Give the lines below as a numbered list, from the first line through the line containing "The height and", inclusive, and leave out any blank lines.

Extracted material:
* * * * * * *

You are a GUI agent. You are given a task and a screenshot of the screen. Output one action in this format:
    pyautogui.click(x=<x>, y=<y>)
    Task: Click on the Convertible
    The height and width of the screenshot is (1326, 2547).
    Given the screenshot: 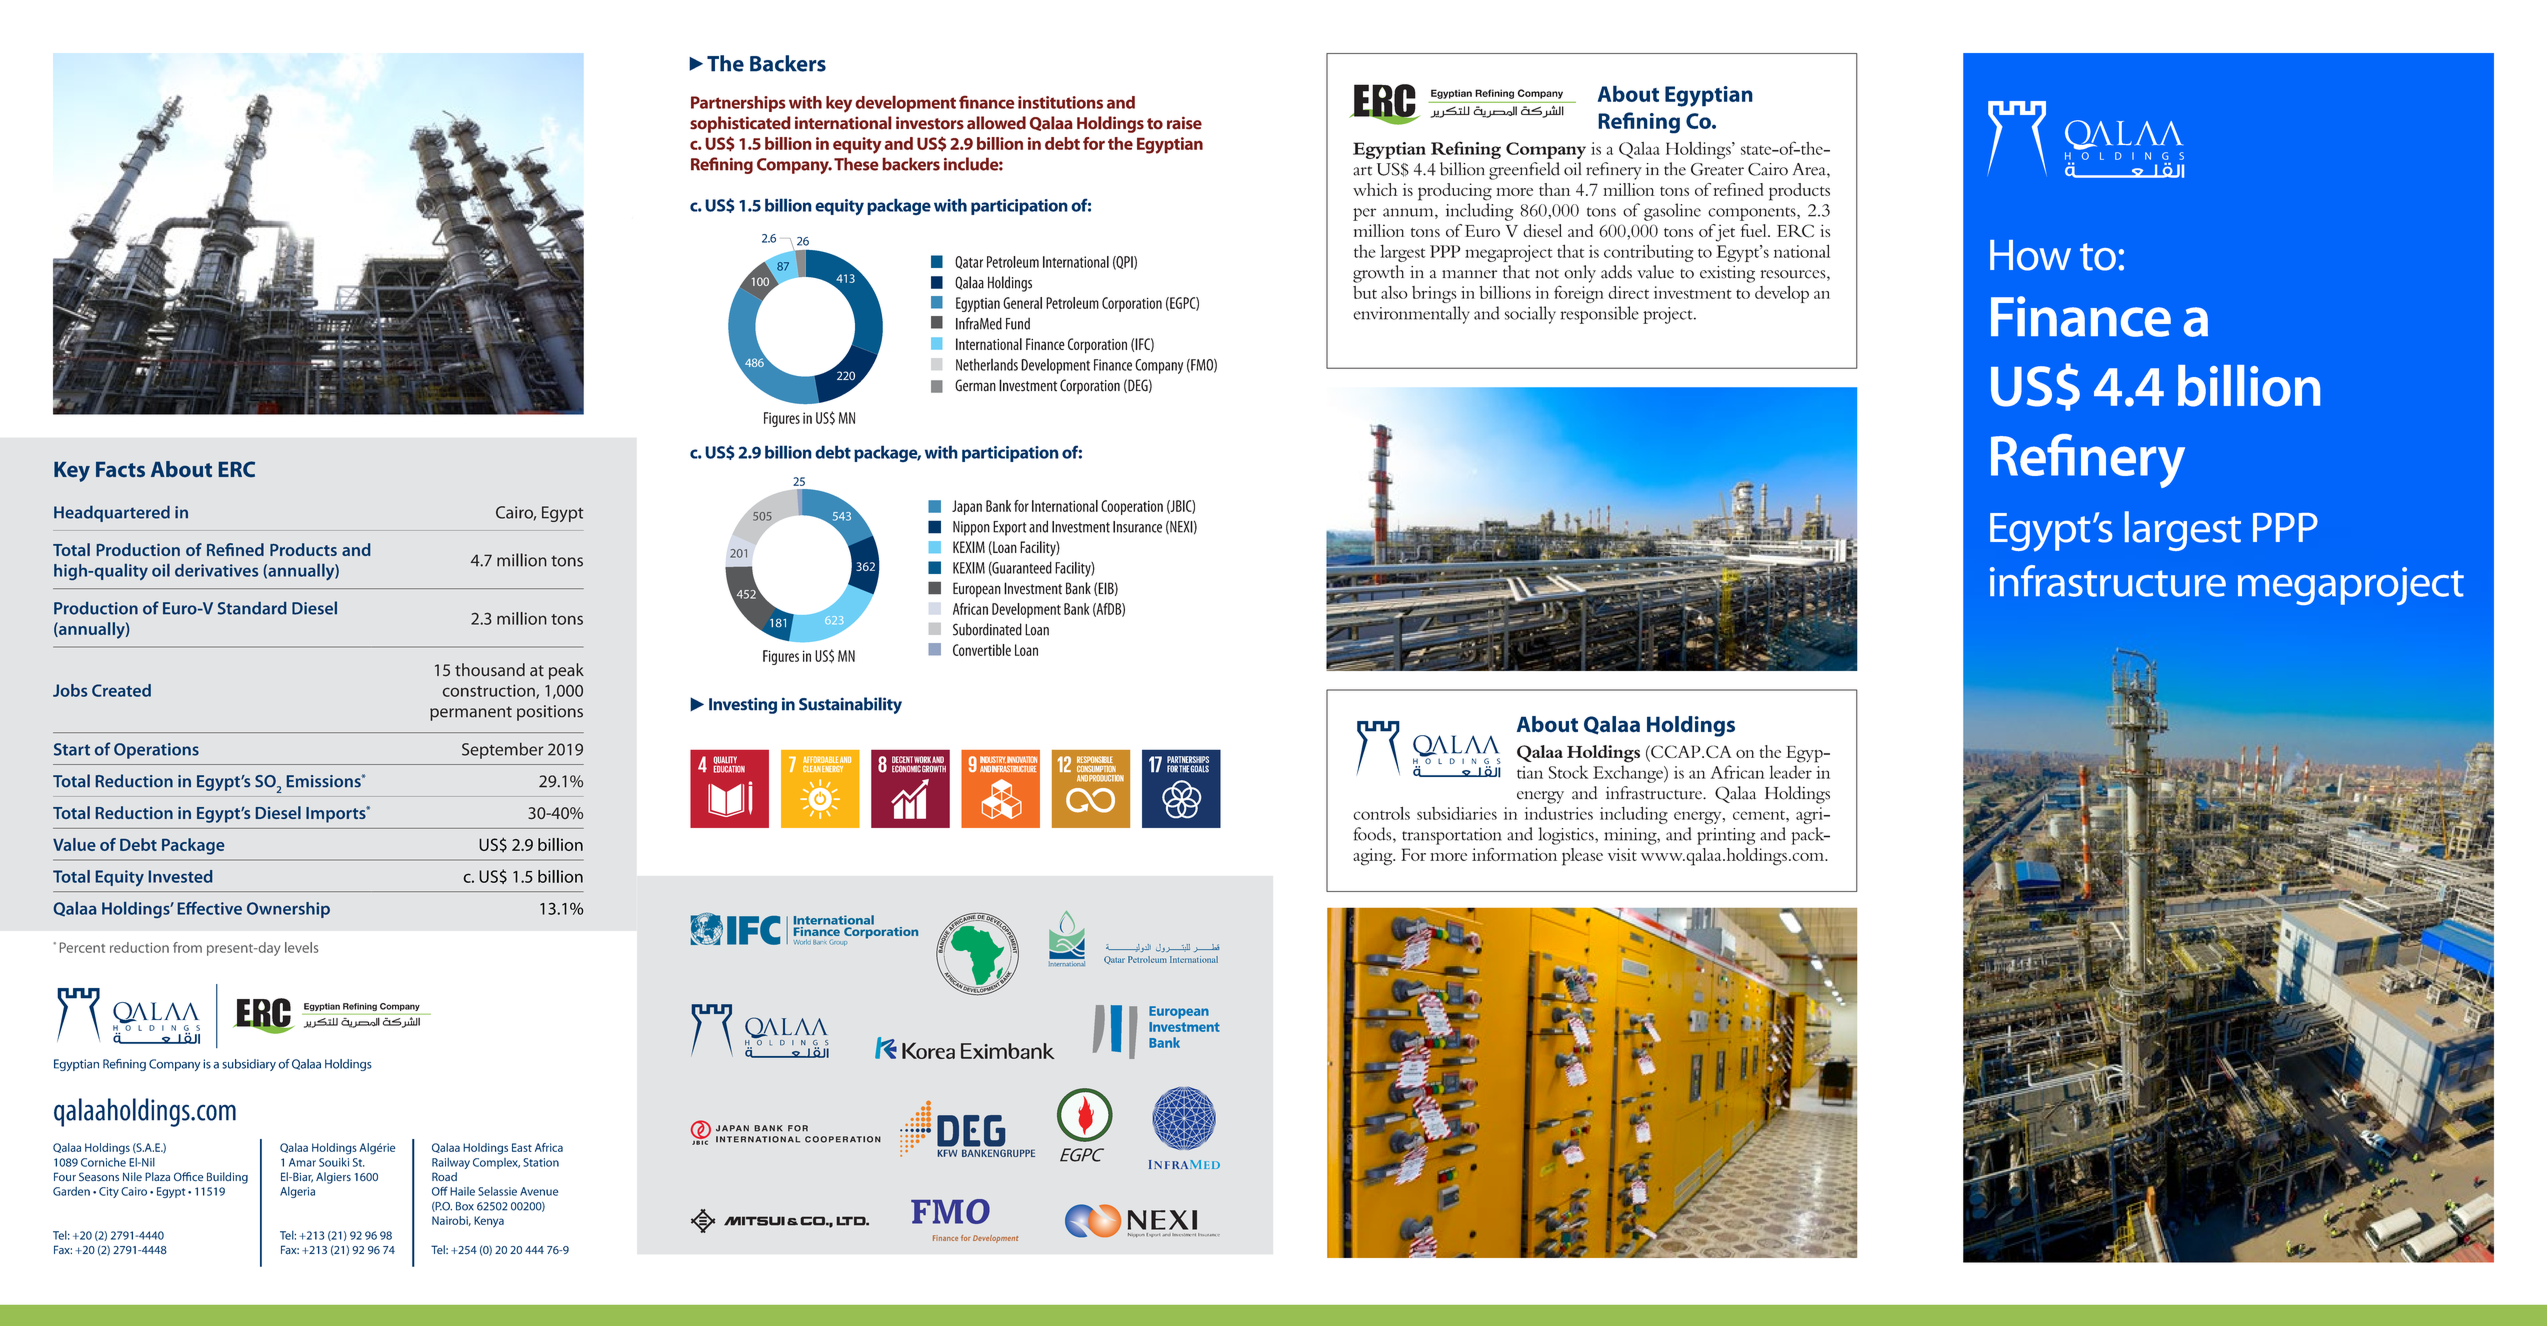 What is the action you would take?
    pyautogui.click(x=982, y=650)
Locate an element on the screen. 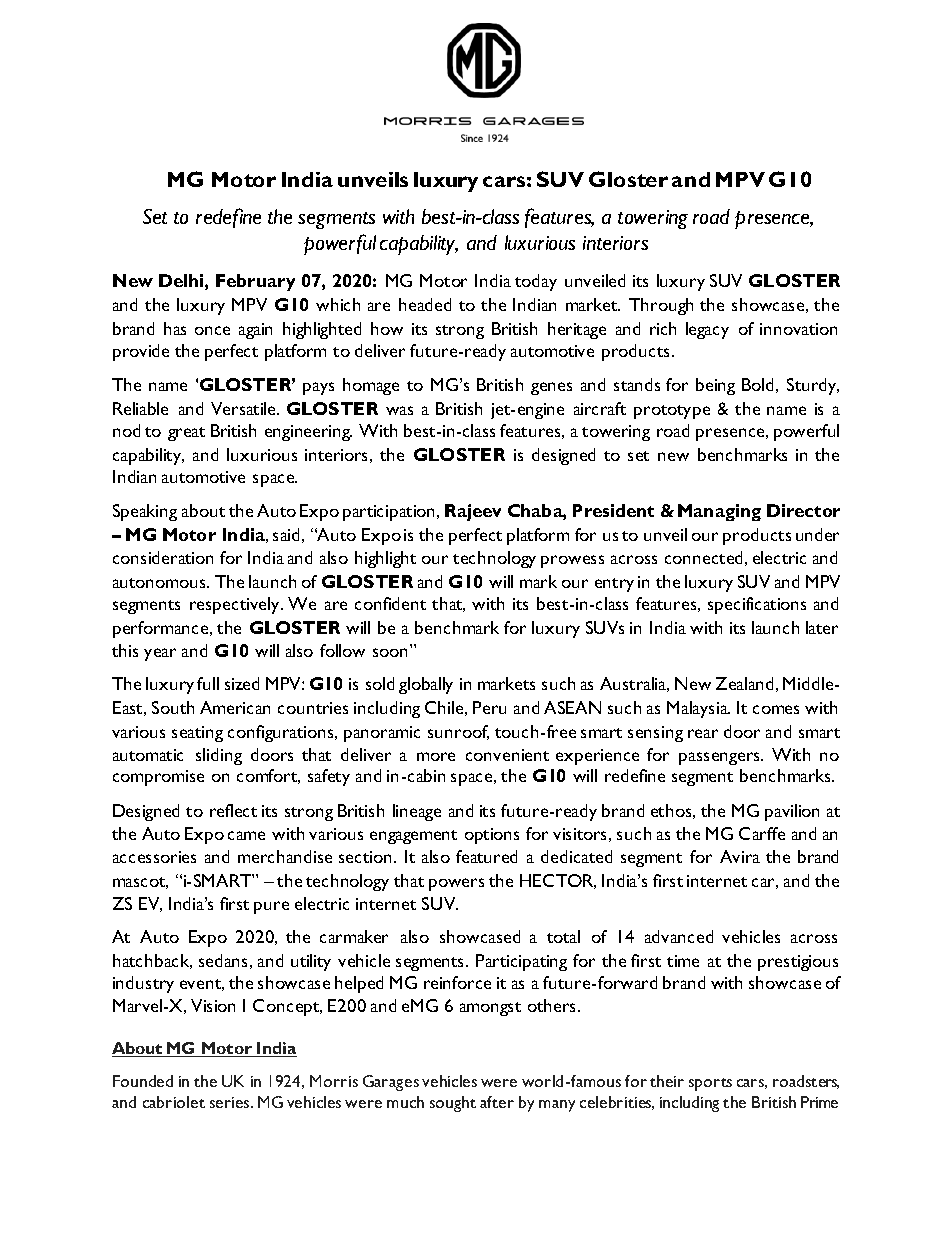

* * * * * * *

Complete response:
1. You are a GUI agent. You are given a task and a screenshot of the screen. Output one action in this format:
2.     pyautogui.click(x=<x>, y=<y>)
3.     Task: Click on the Convertible
4.     The height and width of the screenshot is (1326, 2547).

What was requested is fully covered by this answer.